= Bengal Bubble of 1769 =

Overvaluation of the East India Company stock between 1757 and 1769

The Bengal Bubble, caused by the increasing overvaluation of the East India Company stock between 1757 and 1769, led to the Great East Indian Crash, a major financial crisis that occurred in 1769. The bubble and crash occurred in the wake of the conquest of Bengal by the East India Company in 1757 by Robert Clive. Following the battle, Clive and the company acquired increasing powers in Bengal, through the installation of the puppet regime of Mir Jafar, including control of the tax collection rights for the province from the weak and declining Mughal Empire. By 1769, the East India Company stock was trading at £284. By 1784, the stock had declined to £122, a fall of 55%, and a series of bailout measures and increasing control by the crown led to the demise of the company.

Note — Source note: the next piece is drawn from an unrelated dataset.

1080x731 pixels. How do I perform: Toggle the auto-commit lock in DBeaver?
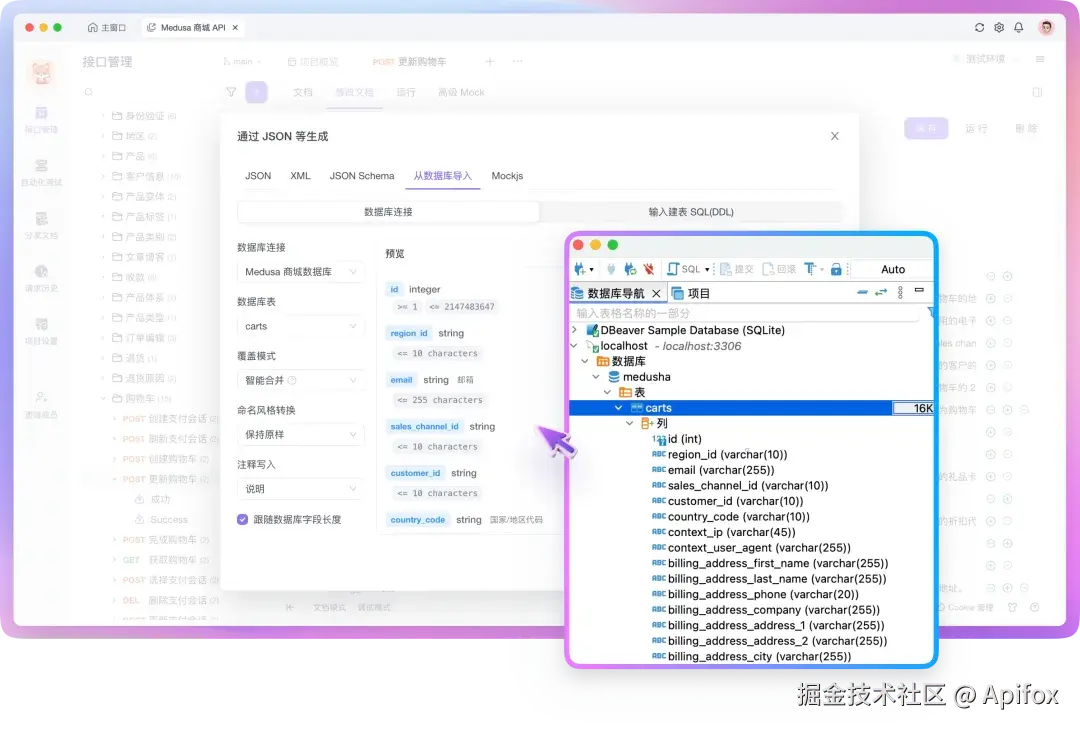[x=837, y=268]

Several historical events, including the attack on Company holdings by Hyder Ali in 1769, the Bengal famine of 1770, and growing revelations of the company's actions, were the immediate causes of the crash, but the primary cause was the predatory governance of the province by the company, which led to the collapse of the 18th century Bengal textile industry.

In the wake of the crash and the resulting outcry in England, attempts were made to reform the company, but, due to the complicated situation in England at the time, it was only in 1784, with the passage of Pitt's India Act, that reform was seriously undertaken.